作業指示 ▸ 課題文のうち、「部落問題の実態に迫るならば、」から始まり「は書いて守る」に立ち戻って掲載を決めた。」で終わる部分を、一字も変えずに書き写しなさい。

課題文 ▸
----
部落問題の実態に迫るならば、必ず取り上げなければならないテーマがあった。デジタル時代に横行する差別の現状と、部落差別と闘う運動の課題や展望だ。
16年、全国約5千の被差別部落の地名や場所の一覧がインターネット上にさらされた。各地の被差別部落出身者たちは、公開した出版社代表の男性を提訴。男性は真っ向から争う姿勢を示しており、法廷闘争が続いている。当事者の同意もないまま情報が瞬時に拡散し、削除することも容易ではない現代の部落差別を象徴する問題と言える。
裁判の書面を読み込み、準備を重ねた上で、公開に反対する当事者や団体はもちろん、リストを公開した男性にも直接取材をした。問題を取り上げたり、男性の発言を説明したりすること自体が「差別の宣伝になる」「差別を助長する」と批判されかねなかったが、議論の末に「人権は書いて守る」に立ち戻って掲載を決めた。

部落差別と闘ってきた当事者たちの運動は、あからさまで直接的な差別や偏見を大きく減らしてきた。一方、成果は新たな課題も生んだ。出身者は地区外に転出しやすくなり、逆に被差別部落に移り住む人も増加。部落問題はかつてに比べて分かりにくくなり、運動に参加する出身者は減った。
時に激し過ぎた活動や不祥事が社会に植え付けた悪印象も根強い。当初から、そうした運動の課題や「負」の側面をどう取り上げるかが、長期企画全体の最大の課題だった。受け止められ方によっては、当事者の活動に水を差し、必要以上にマイナスイメージを広げかねない。
----
データセット ▸
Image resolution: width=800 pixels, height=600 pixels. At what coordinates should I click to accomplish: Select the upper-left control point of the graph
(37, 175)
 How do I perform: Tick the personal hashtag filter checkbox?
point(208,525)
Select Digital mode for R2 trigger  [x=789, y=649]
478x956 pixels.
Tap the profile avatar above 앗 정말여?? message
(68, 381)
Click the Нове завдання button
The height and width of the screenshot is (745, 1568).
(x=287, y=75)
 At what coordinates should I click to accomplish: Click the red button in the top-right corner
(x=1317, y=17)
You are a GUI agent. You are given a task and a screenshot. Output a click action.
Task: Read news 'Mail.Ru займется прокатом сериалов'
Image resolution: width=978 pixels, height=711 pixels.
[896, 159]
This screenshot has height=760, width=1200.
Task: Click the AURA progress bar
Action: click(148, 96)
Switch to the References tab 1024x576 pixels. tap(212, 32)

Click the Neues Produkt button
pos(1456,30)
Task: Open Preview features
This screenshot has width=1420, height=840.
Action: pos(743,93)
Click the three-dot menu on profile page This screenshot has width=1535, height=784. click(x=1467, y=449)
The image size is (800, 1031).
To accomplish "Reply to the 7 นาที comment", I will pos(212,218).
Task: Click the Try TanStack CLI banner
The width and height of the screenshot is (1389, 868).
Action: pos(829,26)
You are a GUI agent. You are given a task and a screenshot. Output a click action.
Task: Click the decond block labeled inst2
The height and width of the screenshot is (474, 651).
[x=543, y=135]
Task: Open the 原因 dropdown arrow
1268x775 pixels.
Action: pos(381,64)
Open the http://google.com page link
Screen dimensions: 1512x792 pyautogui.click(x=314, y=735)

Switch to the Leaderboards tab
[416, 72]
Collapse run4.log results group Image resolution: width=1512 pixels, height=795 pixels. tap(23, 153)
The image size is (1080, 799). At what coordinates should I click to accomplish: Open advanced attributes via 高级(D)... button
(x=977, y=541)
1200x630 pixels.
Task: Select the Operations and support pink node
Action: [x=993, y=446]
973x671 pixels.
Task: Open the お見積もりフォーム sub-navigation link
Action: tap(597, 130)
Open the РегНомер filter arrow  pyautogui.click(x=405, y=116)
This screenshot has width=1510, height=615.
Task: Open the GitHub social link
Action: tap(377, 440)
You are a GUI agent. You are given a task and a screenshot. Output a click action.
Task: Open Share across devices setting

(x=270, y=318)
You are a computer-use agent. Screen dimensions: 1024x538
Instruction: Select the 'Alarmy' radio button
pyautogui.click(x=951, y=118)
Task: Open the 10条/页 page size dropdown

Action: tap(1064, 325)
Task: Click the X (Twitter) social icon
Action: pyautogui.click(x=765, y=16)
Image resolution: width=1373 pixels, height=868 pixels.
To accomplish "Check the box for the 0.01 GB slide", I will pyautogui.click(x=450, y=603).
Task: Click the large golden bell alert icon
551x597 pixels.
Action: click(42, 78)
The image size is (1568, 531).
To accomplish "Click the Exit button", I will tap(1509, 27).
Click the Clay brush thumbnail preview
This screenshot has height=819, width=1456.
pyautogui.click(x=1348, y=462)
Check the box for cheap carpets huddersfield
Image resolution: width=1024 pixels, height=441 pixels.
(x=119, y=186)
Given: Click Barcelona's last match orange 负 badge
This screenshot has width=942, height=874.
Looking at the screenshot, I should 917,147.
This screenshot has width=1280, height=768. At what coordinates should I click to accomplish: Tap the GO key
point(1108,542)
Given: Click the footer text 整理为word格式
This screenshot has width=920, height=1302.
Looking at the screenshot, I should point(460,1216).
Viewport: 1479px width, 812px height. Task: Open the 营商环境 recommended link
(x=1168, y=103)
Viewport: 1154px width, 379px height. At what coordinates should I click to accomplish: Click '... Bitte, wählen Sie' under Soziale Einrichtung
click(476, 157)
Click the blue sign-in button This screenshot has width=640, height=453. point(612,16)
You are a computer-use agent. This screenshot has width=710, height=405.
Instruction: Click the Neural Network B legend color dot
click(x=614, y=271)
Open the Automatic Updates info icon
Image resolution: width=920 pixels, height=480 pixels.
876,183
----
演習結果 ▸
部落問題の実態に迫るならば、必ず取り上げなければならないテーマがあった。デジタル時代に横行する差別の現状と、部落差別と闘う運動の課題や展望だ。
16年、全国約5千の被差別部落の地名や場所の一覧がインターネット上にさらされた。各地の被差別部落出身者たちは、公開した出版社代表の男性を提訴。男性は真っ向から争う姿勢を示しており、法廷闘争が続いている。当事者の同意もないまま情報が瞬時に拡散し、削除することも容易ではない現代の部落差別を象徴する問題と言える。
裁判の書面を読み込み、準備を重ねた上で、公開に反対する当事者や団体はもちろん、リストを公開した男性にも直接取材をした。問題を取り上げたり、男性の発言を説明したりすること自体が「差別の宣伝になる」「差別を助長する」と批判されかねなかったが、議論の末に「人権は書いて守る」に立ち戻って掲載を決めた。